Sunday, 15 September 2013

Birmingham's Temple of Relief


Just outside the Jewellery Quarter station in Birmingham is a rather special piece of street furniture, in Victorian cast iron. Known as the 'temple of relief', it is a public toilet which has stood here since 1883 and is Grade-II listed. 

The facilities are now closed. A look through the railings which keep out passers-by shows that they were divided into two sections - but these hold urinals not cubicles. It's an interesting choice in an area where many women worked, and suggests that public order rather than users' convenience alone was a significant motivation for placing them here.

Like so much excellent and ambitious Victorian cast iron, this is the work of Walter Macfarlane & Co, made in their Saracen Foundry in Glasgow.
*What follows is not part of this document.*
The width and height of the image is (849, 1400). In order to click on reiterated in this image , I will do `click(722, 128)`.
There were a number of similar conveniences in Birmingham, several of which survive. Indeed, it seems that one is still in use (although another has been lost!).


9 comments:

Ralph Hancock said...

I have actually, um, relieved myself in that ornate structure, and can confirm that the interior is as you say. Public urinals are still being built, at least in London. Here is a fairly new one at Paddington Station. It has three sides, all open to view so that the user is shielded only by his own back.
http://tinyurl.com/q6ad2bk

Matt Bannister said...

I love the fact that the Victorians managed to add a pseudo-mystical angle by calling it a temple. Well found, Caroline.

Hels said...

Love it :)

Public order rather than users' convenience. Interesting! I wonder how public order might have broken down, had the public toilet not been provided.
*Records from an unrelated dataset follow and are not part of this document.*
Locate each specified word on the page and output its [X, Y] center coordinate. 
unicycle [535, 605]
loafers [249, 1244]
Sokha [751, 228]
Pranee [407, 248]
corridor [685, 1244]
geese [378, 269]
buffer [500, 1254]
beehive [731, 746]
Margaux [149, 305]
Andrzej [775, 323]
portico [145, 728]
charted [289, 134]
And even if public order was indeed the top priority, the cast iron work was very detailed and probably quite expensive.

CarolineLD said...

Thank you for the confirmation, Ralph! It was definitely rather more dignified than the Paddington model...
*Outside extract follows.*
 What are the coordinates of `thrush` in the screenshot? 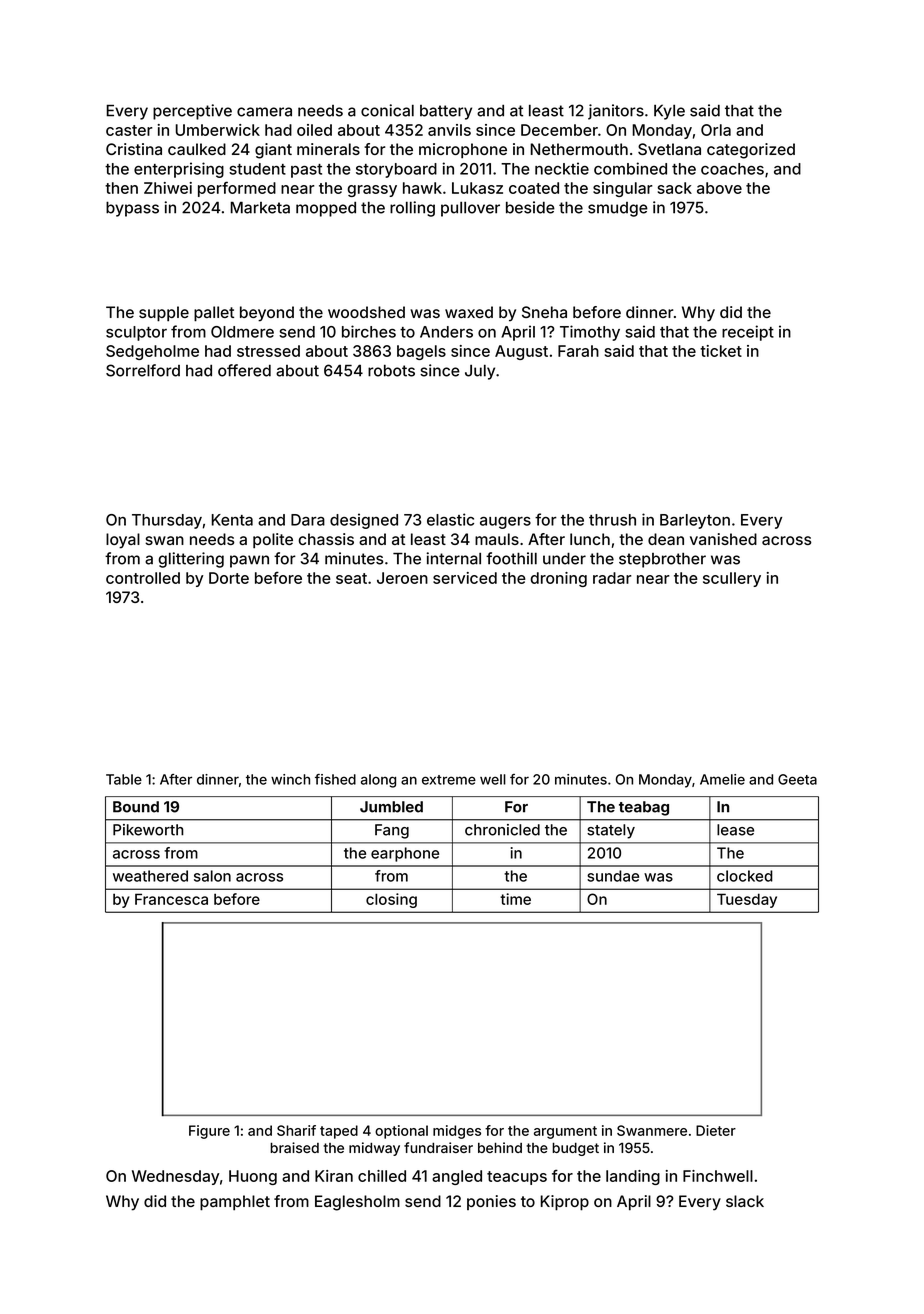 It's located at (612, 520).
Hels, I think civic pride (and the lure of Walter Macfarlane's catalogue) worked magic here.

Philip Wilkinson said...

Fascinating. Those old catalogues are marvellous. I have a Victorian one produced by Boulton and Paul's of Norwich that includes wooden public conveniences but not these iron temples.

CarolineLD said...

I'm fascinated by Victorian catalogues, too - the idea that you could buy anything from a urinal to a church by mail order. It makes internet shopping seem rather tame, to be honest!

Ralph Hancock said...

The crowning example of Victorian prefabricated cast iron buildings must be the Bulgarian Church of St Stephen in Istanbul:
http://en.wikipedia.org/wiki/Bulgarian_St._Stephen_Church

Shame it wasn't made by a British ironworks.

CarolineLD said...

Oh, fabulous!

Linda said...

What a beautiful "bathroom" :) I am always amused to find such things as listed buildings or designated landmarks, but they all had their place, I'm sure.